Quoted passage:
As part of the Budget, the Government’s £2.4 billion farming budget will be 2025/26, the largest ever budget directed at sustainable food production and nature’s recovery, Minister for Food Security and Rural Affairs Daniel Zeichner said:
“Farming and food security are the foundations of a healthy and resilient economy and environment.
“Our commitment to farmers and the vital role they play to feed our nation remains steadfast.
“That is why this Government will commit to the largest ever budget directed at sustainable food production and nature’s recovery in our country’s history, enabling us to keep momentum on the path to a more resilient and sustainable farming sector.
“ELM schemes will remain at the centre of our offer for farmers and nature, with the Sustainable Farming Incentive, Countryside Stewardship Higher Tier and Landscape Recovery all continuing.
“We will also support farmers with the exceptional impact of flooding last winter, paying out £60 million for farmers affected by unprecedented rainfall and flooding through the Farming Recovery Fund.
“Our focus will be on making sure funding is used to the best effect for food, farming and nature, and that our schemes work for farms who have been too often ignored such as small, grassland, upland and tenanted farms.

Your assignment: According to the farming budget statement, how much will be paid out through the Farming Recovery Fund?

Dataset entries
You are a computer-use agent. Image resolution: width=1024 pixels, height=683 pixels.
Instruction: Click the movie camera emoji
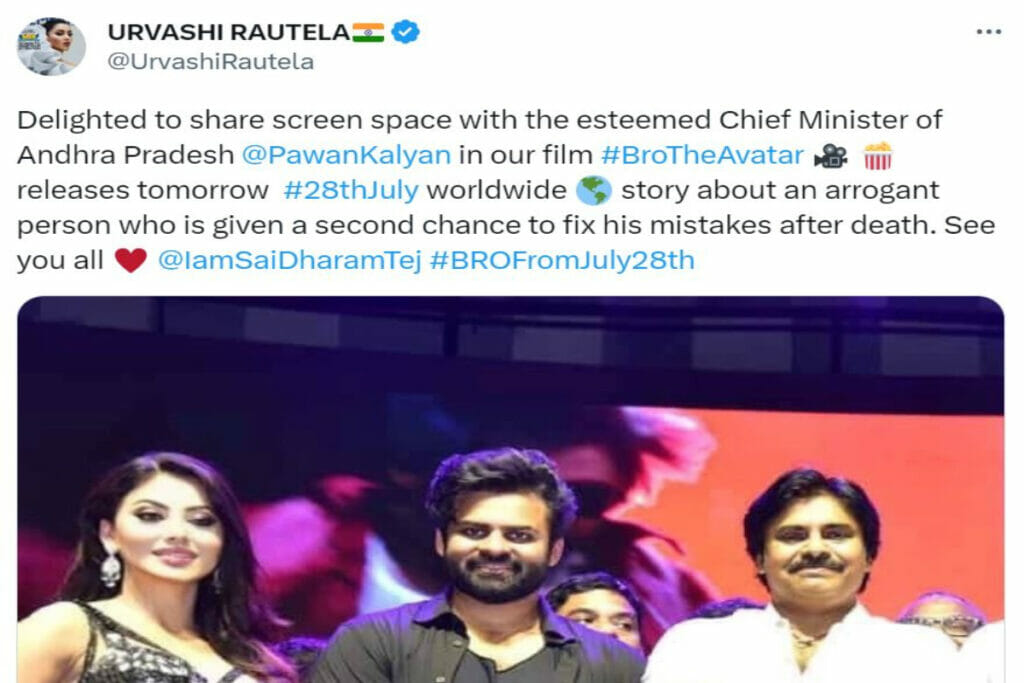coord(831,156)
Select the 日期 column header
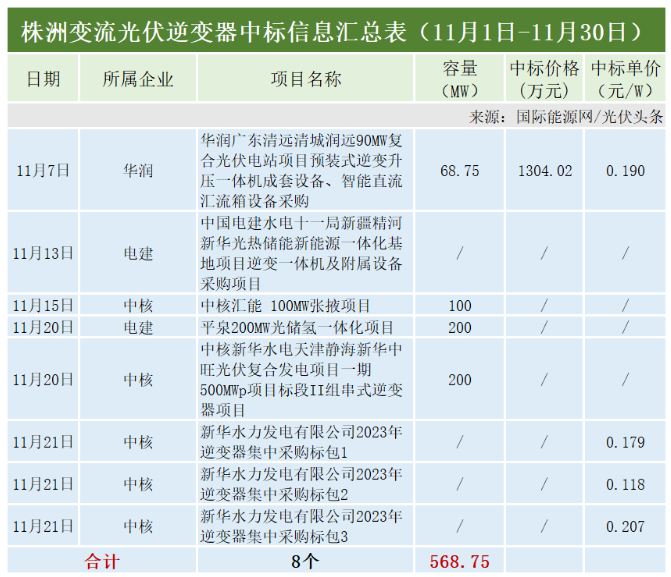Viewport: 671px width, 577px height. tap(42, 79)
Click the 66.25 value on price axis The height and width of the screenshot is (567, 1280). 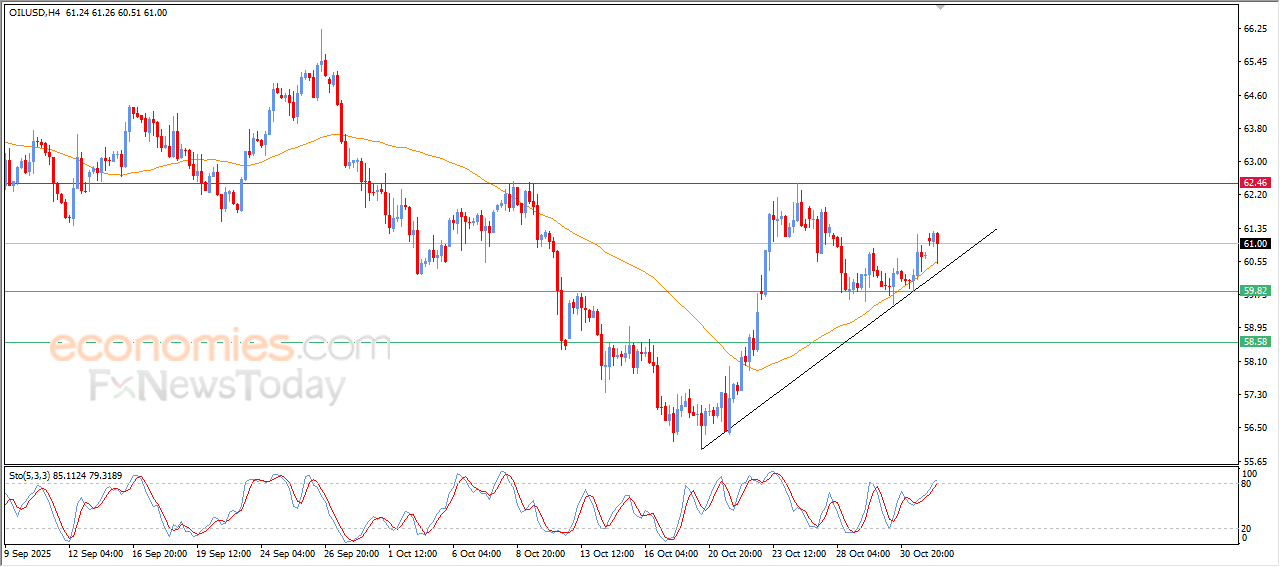(1254, 30)
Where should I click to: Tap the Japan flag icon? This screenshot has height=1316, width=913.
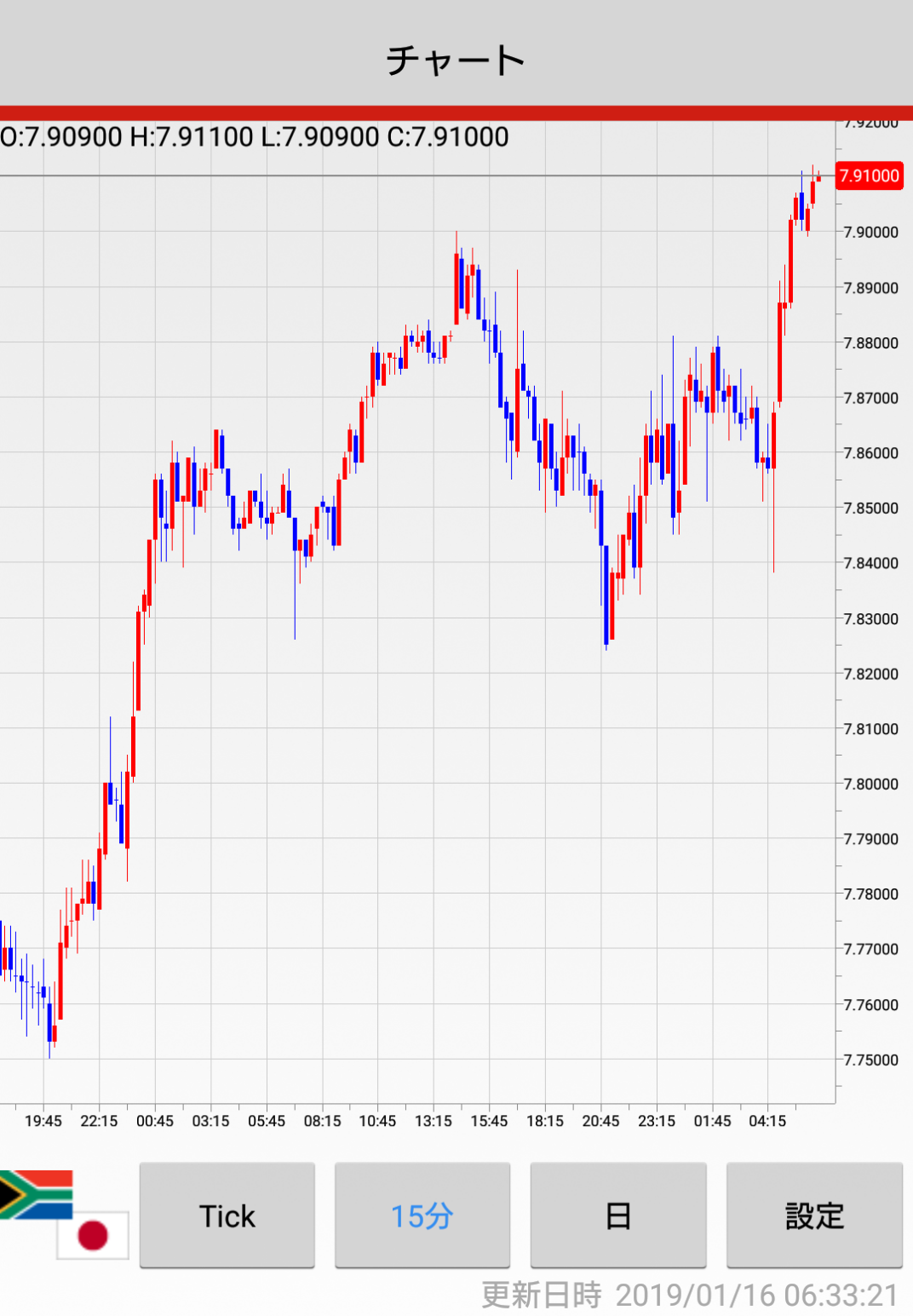point(93,1234)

Result: £60 million